At some point, Siftlinks promised to add a feature to filter out image links (pic.twitter.com, Instagram, etc.) and other URLs like Foursquare/Swarm and Untappd checkins. I couldn’t wait, so I use Yahoo! Pipes to filter out URLs that start with certain domains and used the RSS feed it produces in place of step #8. (That list is up to 16 domains, by the way.)

What this won’t show is who posted the link. That means you can evaluate whether you should click through based on its content, not who shared it.
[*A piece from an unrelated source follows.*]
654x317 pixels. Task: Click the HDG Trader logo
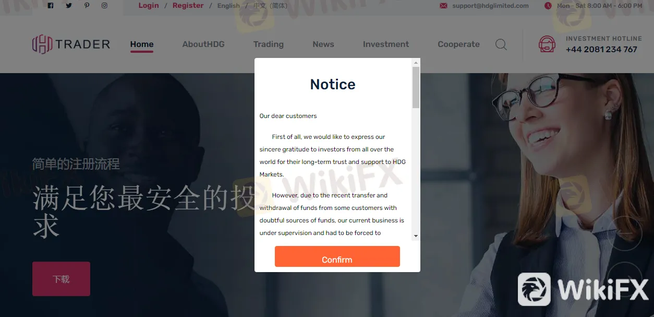(x=71, y=44)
Why not use Slack’s built-in RSS integration? That integration pulls in the metadata (like title and description) from the RSS feed itself. The metadata-gathering Slack does itself when presented with just a URL is much prettier.

I pull in a few other RSS feeds this way—i.e. using IFTTT—and have them post URLs to Slack channels, like a Talkwalker alerts feed for news about the game Ingress and an RSS feed I made out of Belong.io using XPath (I wasn’t the only one who did that). Slack is my second-favourite RSS aggregator these days1, a fun way to see what links get posted to my Twitter timeline without having to visit Twitter at all.

Previously:


Also published on Medium on May 14th, 2015.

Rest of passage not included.